Deficit falls to $483 billion in 2014

The federal deficit fell to $483 billion for fiscal 2014, the Treasury Department reported Wednesday, the lowest total since 2008.

The Treasury’s official deficit number, which applies to the fiscal year that ended Sept. 30, was slightly lower than the estimate of $486 billion provided by the Congressional Budget Office earlier in the month and was down from the $680 billion total in 2013.

“The President’s policies and a strengthening U.S. economy have resulted in a reduction of the U.S. budget deficit of approximately two-thirds – the fastest sustained deficit reduction since World War II,” said Treasury Secretary Jack Lew in a statement announcing the deficit results.

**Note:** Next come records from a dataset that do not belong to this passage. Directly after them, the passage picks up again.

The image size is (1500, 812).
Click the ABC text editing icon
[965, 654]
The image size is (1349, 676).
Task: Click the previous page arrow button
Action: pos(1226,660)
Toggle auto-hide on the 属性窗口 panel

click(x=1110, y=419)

The 2014 deficit was just 2.8 percent of national output, the lowest share since 2007, the year before the financial crisis struck. The annual deficit increased from $459 billion in 2008 to $1.4 trillion in 2009 before dropping rapidly in 2013 and 2014.

At below 3 percent of gross domestic product, last year’s deficit was below the 40-year average of budget shortfalls for the U.S. It was also near the level that budget experts view as consistent with stable debt. Nevertheless, at 74 percent of GDP the federal debt has doubled since before the financial crisis.

The CBO projects that the deficit will continue to shrink in fiscal 2015 and that the total debt load will shrink as a share of GDP as economic growth picks up. But deficits are expected to near $1 trillion again by 2024, pushing the debt up toward 80 percent of GDP.

The improvement in the 2014 deficit was mostly due to growth in receipts. Total receipts were up 9 percent in the year, an increase that reflected both the effects of tax increases and economic growth.

Total spending was up 1 percent, meaning that government outlays fell in inflation-adjusted terms.